Cependant, le sens commun est peut-être allé vite en besogne. Comme l’a dit Serge Daney, l’un des rares critiques de cinéma à avoir développé pendant des années une réflexion sur la télévision : « Quand McLuhan a parlé de “village global”, on a retenu “global”, il fallait retenir “village”… » Peut-être reprenait-il là l’une des critiques les plus corrosives des théories de McLuhan, exprimée par Guy Debord dans ses Commentaires sur la société du spectacle (1988), à qui il reprochait de s’être émerveillé « des multiples libertés qu’apportait ce “village planétaire” si instantanément accessible à tous sans fatigue. Les villages, contrairement aux villes, ont toujours été dominés par le conformisme, l’isolement, la surveillance mesquine, l’ennui, les ragots toujours répétés sur quelques mêmes familles. Et c’est bien ainsi que se présente désormais la vulgarité de la planète spectaculaire » .
Où l’on voit que la chute d’un mur n’est jamais absolue. Une fois celui de Berlin à terre, des horizons se sont incontestablement ouverts, là où pendant toute la durée de la guerre froide les pouvoirs en place à l’Est avaient pratiqué la rétention d’information, le brouillage systématique des émissions venant de l’Ouest et criminalisé l’écoute des radios étrangères.

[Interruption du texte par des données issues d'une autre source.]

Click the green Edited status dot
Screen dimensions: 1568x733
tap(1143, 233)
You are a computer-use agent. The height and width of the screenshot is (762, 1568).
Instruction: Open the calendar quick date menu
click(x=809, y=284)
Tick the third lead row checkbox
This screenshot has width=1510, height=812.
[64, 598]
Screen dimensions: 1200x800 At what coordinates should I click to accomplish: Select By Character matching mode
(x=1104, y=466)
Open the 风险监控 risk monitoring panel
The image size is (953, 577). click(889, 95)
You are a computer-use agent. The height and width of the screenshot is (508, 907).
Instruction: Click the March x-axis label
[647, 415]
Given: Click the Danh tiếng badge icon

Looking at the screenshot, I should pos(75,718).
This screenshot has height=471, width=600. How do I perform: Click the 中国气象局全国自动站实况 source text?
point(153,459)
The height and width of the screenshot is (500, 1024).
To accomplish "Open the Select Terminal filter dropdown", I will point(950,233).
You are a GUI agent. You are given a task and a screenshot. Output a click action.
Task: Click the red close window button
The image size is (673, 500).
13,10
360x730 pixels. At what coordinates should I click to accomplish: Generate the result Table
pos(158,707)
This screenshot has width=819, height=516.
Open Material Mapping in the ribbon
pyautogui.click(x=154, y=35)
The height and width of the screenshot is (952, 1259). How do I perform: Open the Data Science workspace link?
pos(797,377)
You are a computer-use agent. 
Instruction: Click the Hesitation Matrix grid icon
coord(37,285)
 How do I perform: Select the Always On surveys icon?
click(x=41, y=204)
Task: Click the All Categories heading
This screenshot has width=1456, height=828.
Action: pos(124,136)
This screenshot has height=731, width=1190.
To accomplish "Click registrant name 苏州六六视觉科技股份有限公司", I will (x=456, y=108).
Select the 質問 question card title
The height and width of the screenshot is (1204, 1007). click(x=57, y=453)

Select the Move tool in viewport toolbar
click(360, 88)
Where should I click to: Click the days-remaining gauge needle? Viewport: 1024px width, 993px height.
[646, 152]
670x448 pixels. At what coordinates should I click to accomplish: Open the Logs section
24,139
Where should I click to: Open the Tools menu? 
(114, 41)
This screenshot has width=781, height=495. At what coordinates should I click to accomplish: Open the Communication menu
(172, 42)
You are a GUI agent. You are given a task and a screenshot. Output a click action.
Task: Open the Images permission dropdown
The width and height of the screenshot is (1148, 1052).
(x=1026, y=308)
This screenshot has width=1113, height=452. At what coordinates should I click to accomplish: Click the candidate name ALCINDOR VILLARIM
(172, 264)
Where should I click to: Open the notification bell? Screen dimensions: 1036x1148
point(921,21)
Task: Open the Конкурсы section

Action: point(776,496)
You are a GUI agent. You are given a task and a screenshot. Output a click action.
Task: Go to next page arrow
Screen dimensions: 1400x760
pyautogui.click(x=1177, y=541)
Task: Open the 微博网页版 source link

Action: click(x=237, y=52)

De même, et bien que la fracture numérique soit criante entre le Nord et le Sud, l’accès au savoir et à la culture de l’Autre est une nouvelle perspective. Mais, aussi bien, le mur du spectacle, que Debord associait à celui de la marchandise, s’est dressé. Un mur sournois, celui de la transparence revendiquée, de l’instantanéité exigée. Le « village global », lui aussi, a ses postes-frontières, il ne faut pas rêver…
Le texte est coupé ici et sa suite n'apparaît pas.